You’re back now from playing The Great Escape festival in Brighton. How did it go?
I loved my first Great Escape experience. It started with a pop-up street gig on the seafront. By the end of the show a crowd had gathered and the sun was shining. Later that night I played the Blind Tiger Club for Company magazine, which was brilliant – there was such an amazing atmosphere and it’s always exciting to see the reaction from a crowd who are new to your music.
Did you discover any new artists whilst you were there?
I was so busy I didn’t get a chance to see many bands, but I’d love to have seen Lulu James and Thumpers. I was at their first ever gig at The Seabright Arms and they totally blew me away.
Your vocals have been compared to Kate Bush and Jessie Ware. How do you see yourself sitting in the landscape of female musicians today?
My music is as much about the rhythms as the vocals, and I’d say it’s the combination of those things that sets me apart from others.
You played alongside Aluna George recently. Which musicians inspire you the most?
I like musicians who push barriers and try to create something you’ve never heard before.
Chris Baio and Joe Goddard have remixed your work. Who would you love to collaborate with artistically?
I’d love to get together with MNEK. He has such a great ear for melody, which is the thing I love the most about songwriting.
You shot your video for The Blow in Casablanca and are planning to tour North Africa. Is spreading your musical message globally more important to you than making it big in a single territory, like Britain or the US?
I see the two as being complimentary. I’ve got some followers in all corners of the world and I’d like to try and play live to as many of them as possible.

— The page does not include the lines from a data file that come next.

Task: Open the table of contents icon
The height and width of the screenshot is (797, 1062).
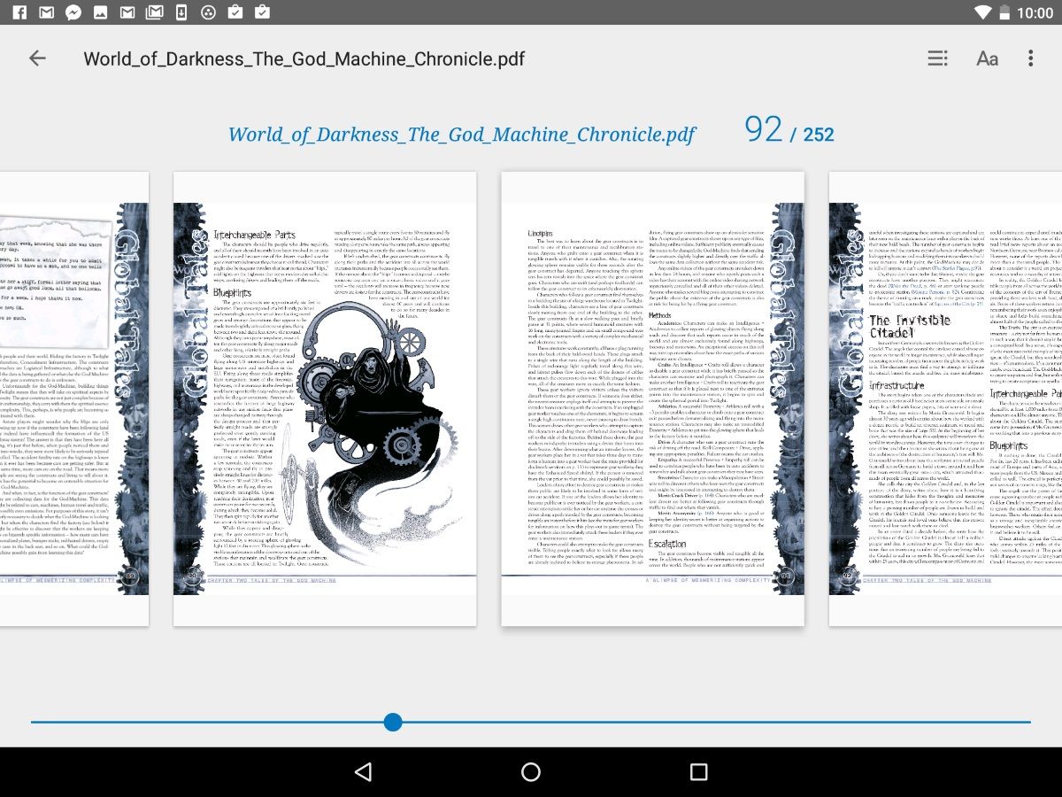Action: (x=936, y=58)
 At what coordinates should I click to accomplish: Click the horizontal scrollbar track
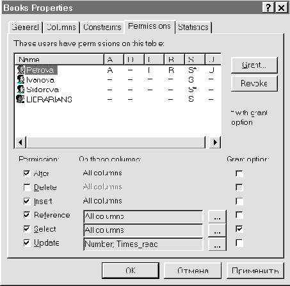pos(115,142)
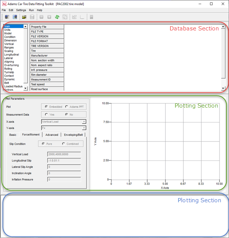Click the tire database with blue background icon
This screenshot has height=238, width=229.
pos(15,17)
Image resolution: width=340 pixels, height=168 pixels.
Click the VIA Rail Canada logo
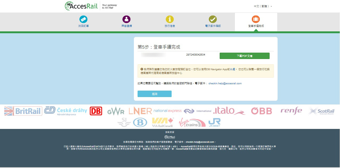pyautogui.click(x=163, y=123)
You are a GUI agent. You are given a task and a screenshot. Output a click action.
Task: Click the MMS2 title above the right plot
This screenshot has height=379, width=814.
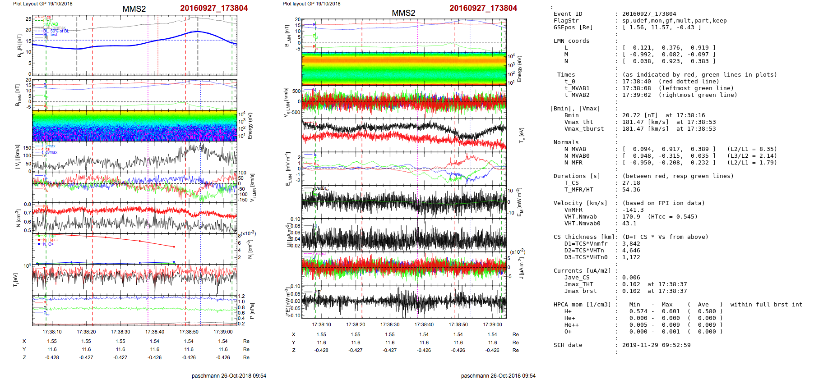coord(403,13)
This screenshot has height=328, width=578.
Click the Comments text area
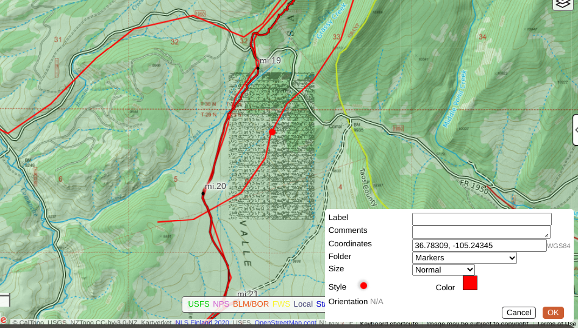click(x=481, y=232)
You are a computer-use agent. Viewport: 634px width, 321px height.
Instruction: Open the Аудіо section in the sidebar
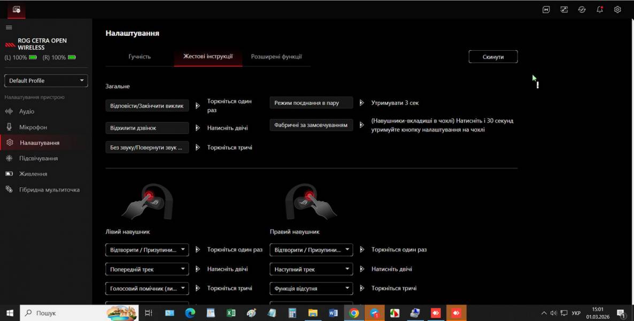(26, 111)
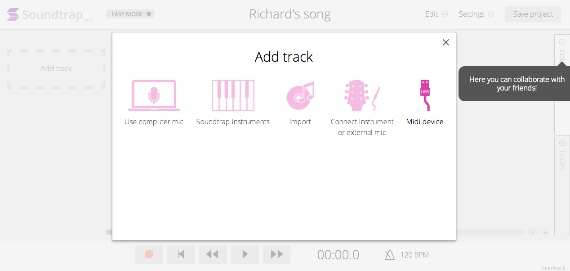Click the Save project button
Viewport: 570px width, 271px height.
(x=533, y=14)
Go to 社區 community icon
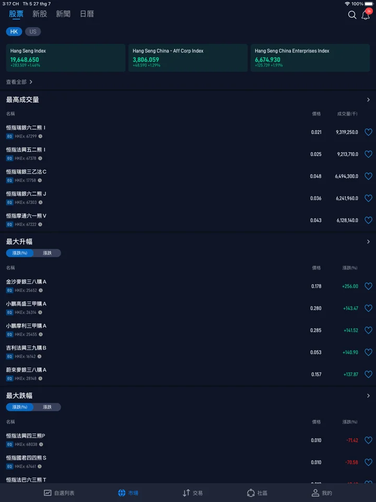The image size is (376, 502). coord(251,493)
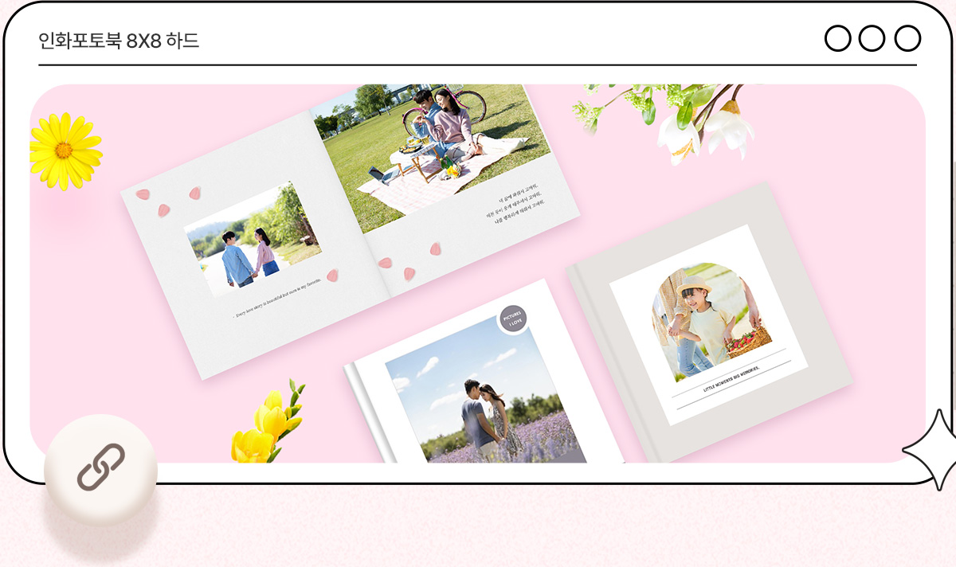Click the single pink petal beside couple photo
Image resolution: width=956 pixels, height=567 pixels.
click(x=332, y=276)
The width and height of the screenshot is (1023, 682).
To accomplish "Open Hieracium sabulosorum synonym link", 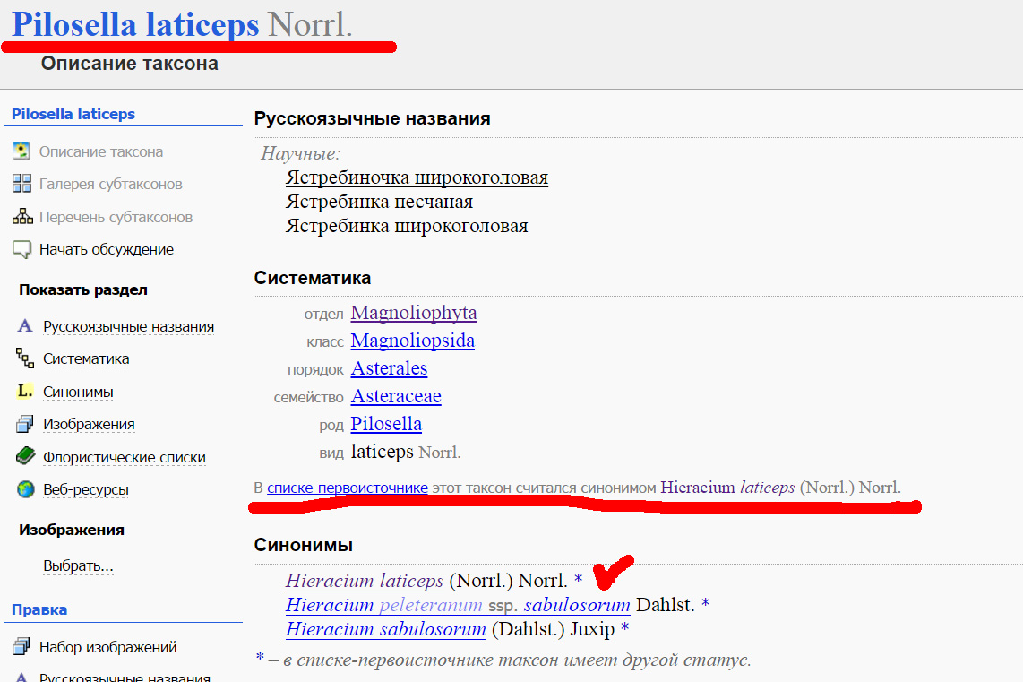I will pos(385,629).
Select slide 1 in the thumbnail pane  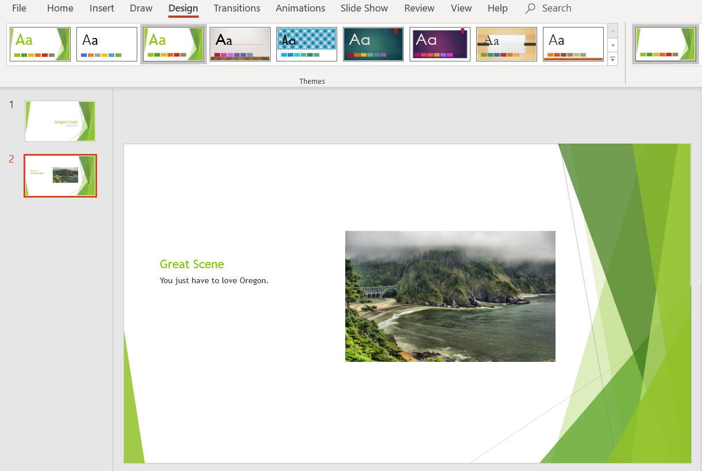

Is fashion important to you?
Absolutely, and I think you can tell a lot about a person by what they wear. It’s a very immediate form of expression and it’s like painting a picture of the way you want the world to see you.
Watching the video for The Blow your style seems to be a cultural and designer remix. It’s quite an eclectic look to pin down. What influences your aesthetic?
I love working with emerging British designers, and I like to mix their ideas with North African elements to give a little nod to my ancestry. I love ornate North African jewellery and I love the romance of Hispanic traditional dress.
Your Instagram feed reveals your amazing accessories collection. Would you say that great shoes, bright nails and statement jewellery are a signature?
Thank-you! I’d definitely agree, and don’t forget the centre parting.
Does your style change day to day? Do you take fashion inspiration from your travels?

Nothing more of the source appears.